#### Problem description:
Lay out the lines below as a numbered list, leaving out any blank lines.
# Start of Provided records
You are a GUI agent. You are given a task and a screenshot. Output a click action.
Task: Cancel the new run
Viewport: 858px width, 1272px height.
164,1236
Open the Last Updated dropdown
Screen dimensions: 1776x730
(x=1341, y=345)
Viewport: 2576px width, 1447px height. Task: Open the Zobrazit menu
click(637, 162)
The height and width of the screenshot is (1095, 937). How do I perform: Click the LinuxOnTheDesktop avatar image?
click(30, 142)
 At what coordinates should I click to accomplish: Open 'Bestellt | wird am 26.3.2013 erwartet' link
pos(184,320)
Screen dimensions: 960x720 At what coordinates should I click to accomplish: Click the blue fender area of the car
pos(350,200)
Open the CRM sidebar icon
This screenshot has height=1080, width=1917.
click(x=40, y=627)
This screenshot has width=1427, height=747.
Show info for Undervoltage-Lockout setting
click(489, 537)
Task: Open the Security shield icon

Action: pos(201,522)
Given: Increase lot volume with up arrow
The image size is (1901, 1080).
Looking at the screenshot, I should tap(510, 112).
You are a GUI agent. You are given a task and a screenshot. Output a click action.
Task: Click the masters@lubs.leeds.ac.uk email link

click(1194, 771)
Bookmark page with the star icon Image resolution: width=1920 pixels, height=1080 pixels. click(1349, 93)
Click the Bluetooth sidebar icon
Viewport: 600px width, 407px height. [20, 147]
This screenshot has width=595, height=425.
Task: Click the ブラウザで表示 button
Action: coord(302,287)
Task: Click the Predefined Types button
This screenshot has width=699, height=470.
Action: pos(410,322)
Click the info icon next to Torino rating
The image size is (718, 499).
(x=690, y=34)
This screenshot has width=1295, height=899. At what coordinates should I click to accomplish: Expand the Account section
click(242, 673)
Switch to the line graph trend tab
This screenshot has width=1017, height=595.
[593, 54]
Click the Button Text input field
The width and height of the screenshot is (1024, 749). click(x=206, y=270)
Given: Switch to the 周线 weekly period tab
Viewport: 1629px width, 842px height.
# End of Provided records
#### Expected answer:
1. You are a GUI agent. You are given a task and a screenshot. Output a click action.
2. Task: Cancel the new run
3. Viewport: 858px width, 1272px height.
4. 164,1236
5. Open the Last Updated dropdown
6. Screen dimensions: 1776x730
7. (x=1341, y=345)
8. Viewport: 2576px width, 1447px height. Task: Open the Zobrazit menu
9. click(637, 162)
10. The height and width of the screenshot is (1095, 937). How do I perform: Click the LinuxOnTheDesktop avatar image?
11. click(30, 142)
12.  At what coordinates should I click to accomplish: Open 'Bestellt | wird am 26.3.2013 erwartet' link
13. pos(184,320)
14. Screen dimensions: 960x720 At what coordinates should I click to accomplish: Click the blue fender area of the car
15. pos(350,200)
16. Open the CRM sidebar icon
17. This screenshot has height=1080, width=1917.
18. click(x=40, y=627)
19. This screenshot has width=1427, height=747.
20. Show info for Undervoltage-Lockout setting
21. click(489, 537)
22. Task: Open the Security shield icon
23. Action: pos(201,522)
24. Given: Increase lot volume with up arrow
25. The image size is (1901, 1080).
26. Looking at the screenshot, I should tap(510, 112).
27. You are a GUI agent. You are given a task and a screenshot. Output a click action.
28. Task: Click the masters@lubs.leeds.ac.uk email link
29. click(1194, 771)
30. Bookmark page with the star icon Image resolution: width=1920 pixels, height=1080 pixels. click(1349, 93)
31. Click the Bluetooth sidebar icon
32. Viewport: 600px width, 407px height. [20, 147]
33. This screenshot has width=595, height=425.
34. Task: Click the ブラウザで表示 button
35. Action: coord(302,287)
36. Task: Click the Predefined Types button
37. This screenshot has width=699, height=470.
38. Action: pos(410,322)
39. Click the info icon next to Torino rating
40. The image size is (718, 499).
41. (x=690, y=34)
42. This screenshot has width=1295, height=899. At what coordinates should I click to accomplish: Expand the Account section
43. click(242, 673)
44. Switch to the line graph trend tab
45. This screenshot has width=1017, height=595.
46. [593, 54]
47. Click the Button Text input field
48. The width and height of the screenshot is (1024, 749). click(x=206, y=270)
49. Given: Switch to the 周线 weekly period tab
50. Viewport: 1629px width, 842px height.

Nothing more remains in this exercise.